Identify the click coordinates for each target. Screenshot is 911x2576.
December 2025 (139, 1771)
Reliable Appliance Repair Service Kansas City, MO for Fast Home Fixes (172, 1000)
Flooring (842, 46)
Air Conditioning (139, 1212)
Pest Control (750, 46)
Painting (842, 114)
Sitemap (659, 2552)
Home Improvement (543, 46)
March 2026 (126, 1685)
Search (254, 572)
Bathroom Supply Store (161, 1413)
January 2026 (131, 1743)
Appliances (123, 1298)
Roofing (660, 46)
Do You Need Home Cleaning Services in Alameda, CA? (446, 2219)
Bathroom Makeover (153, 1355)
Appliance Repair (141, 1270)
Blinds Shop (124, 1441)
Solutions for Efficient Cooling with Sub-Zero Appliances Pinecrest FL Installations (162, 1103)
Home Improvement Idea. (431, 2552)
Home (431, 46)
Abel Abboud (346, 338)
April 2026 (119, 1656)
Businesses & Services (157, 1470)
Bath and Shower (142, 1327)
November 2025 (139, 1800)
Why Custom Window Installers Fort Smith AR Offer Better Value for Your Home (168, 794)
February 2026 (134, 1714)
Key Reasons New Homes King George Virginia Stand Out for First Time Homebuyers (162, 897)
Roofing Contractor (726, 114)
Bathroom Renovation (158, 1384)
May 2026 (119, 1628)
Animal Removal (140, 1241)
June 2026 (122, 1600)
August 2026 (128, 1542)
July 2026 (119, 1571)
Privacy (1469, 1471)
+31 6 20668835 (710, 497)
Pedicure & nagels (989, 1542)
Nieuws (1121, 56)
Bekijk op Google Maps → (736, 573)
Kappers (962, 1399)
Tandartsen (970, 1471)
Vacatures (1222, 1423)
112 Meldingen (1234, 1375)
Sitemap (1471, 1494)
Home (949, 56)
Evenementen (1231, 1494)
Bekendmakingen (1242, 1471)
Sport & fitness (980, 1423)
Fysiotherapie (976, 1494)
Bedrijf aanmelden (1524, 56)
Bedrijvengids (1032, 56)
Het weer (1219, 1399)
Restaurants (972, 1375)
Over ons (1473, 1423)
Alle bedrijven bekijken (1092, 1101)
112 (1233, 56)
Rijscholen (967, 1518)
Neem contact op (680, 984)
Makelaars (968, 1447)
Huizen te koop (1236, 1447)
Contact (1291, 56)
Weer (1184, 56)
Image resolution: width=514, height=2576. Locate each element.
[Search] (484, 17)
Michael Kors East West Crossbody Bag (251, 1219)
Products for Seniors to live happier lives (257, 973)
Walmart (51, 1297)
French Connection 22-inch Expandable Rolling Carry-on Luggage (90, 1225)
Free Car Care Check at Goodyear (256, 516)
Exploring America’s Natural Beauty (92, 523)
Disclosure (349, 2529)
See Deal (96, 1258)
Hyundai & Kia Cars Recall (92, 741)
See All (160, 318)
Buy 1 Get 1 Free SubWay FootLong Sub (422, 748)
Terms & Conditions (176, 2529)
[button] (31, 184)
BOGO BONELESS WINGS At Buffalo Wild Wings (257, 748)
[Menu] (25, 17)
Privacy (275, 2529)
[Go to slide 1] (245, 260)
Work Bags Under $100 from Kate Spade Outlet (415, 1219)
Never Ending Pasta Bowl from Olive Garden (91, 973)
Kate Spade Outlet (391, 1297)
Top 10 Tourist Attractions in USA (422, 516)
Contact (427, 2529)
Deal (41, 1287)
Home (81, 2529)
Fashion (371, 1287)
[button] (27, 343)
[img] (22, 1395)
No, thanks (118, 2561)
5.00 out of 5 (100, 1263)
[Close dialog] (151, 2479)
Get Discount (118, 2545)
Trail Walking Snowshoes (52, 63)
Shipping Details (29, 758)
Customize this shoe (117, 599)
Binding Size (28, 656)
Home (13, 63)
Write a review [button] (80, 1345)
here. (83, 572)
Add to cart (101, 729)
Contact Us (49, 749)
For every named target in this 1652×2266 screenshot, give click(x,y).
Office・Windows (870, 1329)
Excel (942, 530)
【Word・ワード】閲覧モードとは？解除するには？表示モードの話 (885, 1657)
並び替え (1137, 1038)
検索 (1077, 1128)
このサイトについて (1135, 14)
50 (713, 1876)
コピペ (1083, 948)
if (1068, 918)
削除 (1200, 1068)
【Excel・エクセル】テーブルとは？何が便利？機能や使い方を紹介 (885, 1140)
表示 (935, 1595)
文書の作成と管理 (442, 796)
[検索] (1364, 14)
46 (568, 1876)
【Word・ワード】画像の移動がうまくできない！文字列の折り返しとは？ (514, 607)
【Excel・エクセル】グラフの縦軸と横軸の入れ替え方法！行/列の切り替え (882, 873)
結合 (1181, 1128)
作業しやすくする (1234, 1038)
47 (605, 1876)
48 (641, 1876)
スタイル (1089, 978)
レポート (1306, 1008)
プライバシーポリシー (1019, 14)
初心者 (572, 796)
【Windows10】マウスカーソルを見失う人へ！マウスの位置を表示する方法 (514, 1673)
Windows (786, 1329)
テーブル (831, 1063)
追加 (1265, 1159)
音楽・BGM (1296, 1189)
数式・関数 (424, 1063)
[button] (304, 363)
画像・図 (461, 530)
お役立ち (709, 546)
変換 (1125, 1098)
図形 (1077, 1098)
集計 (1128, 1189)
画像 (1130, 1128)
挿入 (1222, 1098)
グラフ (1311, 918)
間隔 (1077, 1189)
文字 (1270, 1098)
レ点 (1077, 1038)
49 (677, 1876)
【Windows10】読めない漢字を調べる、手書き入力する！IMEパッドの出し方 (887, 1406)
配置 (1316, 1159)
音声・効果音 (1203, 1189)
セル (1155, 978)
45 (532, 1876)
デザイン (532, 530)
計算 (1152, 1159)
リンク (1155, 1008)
○ ○ ○ ○
» **What the task requires**:
Check each line of the data above for the word "click" and copy the ones where it is found.

» **Written response**:
Identify the click coordinates for each target. Screenshot is 911x2576.
For every named target in this 1652×2266 screenshot, give click(x,y).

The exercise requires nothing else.